1) Como os KDEs originais provavelmente foram avaliados em alguma grade, se a grade é a mesma para ambos (ou pode ser facilmente igual), o exercício pode ser tão fácil quanto simplesmente tomar em cada ponto e, em seguida, usando a regra trapezoidal ou mesmo uma regra do ponto médio.min(K1(x),K2(x))

Se os dois estiverem em grades diferentes e não puderem ser recalculados facilmente na mesma grade, a interpolação poderá ser usada.

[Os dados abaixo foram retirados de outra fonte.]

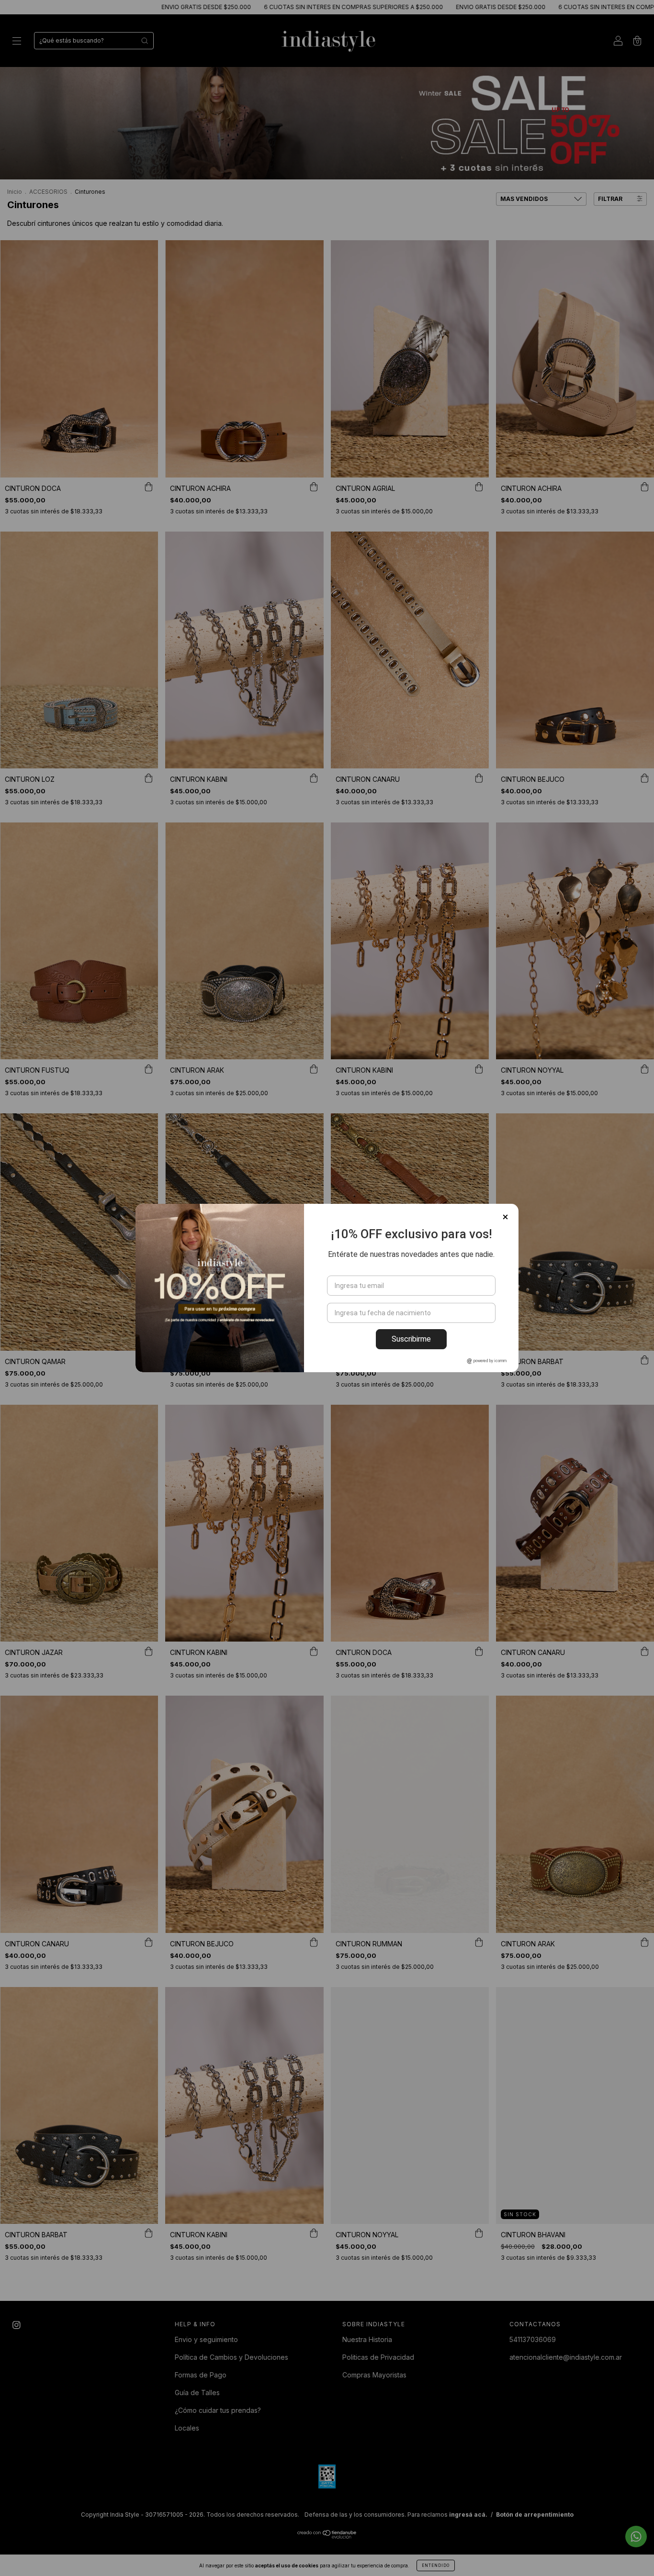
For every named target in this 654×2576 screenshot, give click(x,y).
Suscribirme (411, 1339)
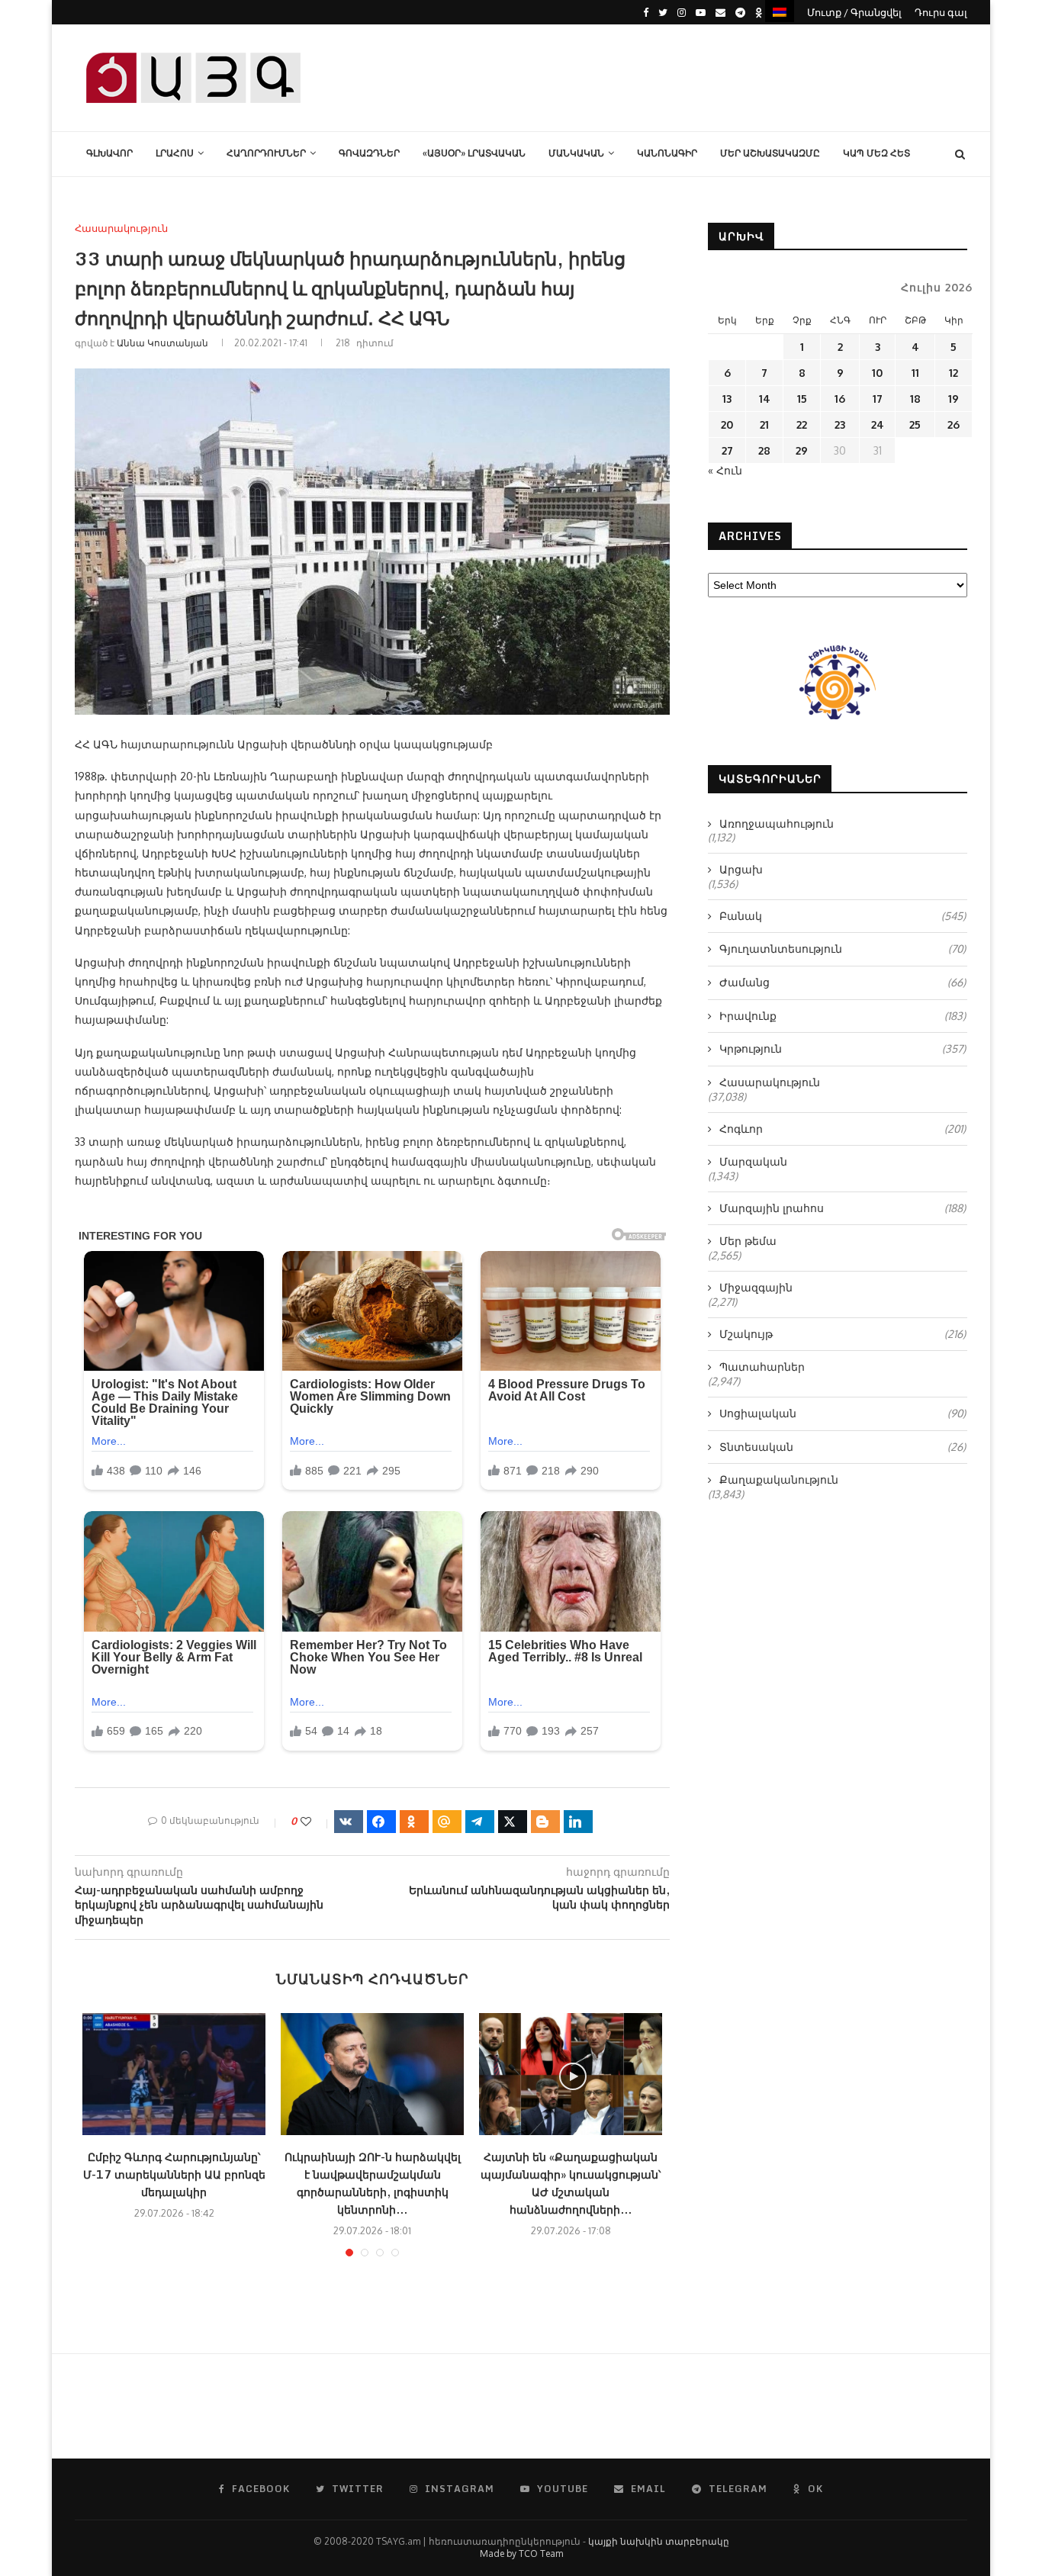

2) Você pode encontrar o (s) ponto (s) de interseção e integrar o mais baixo dos dois KDEs em cada intervalo em que cada um é mais baixo. No diagrama acima, você integraria a curva azul à esquerda da interseção e a rosa à direita por qualquer meio que desejar / disponível. Isso pode ser feito essencialmente exatamente considerando a área sob cada componente do kernel à esquerda ou à direita desse ponto de corte.1hK(x-xEuh)

No entanto , os comentários acima devem ser claramente lembrados - isso não é necessariamente uma coisa muito significativa a se fazer.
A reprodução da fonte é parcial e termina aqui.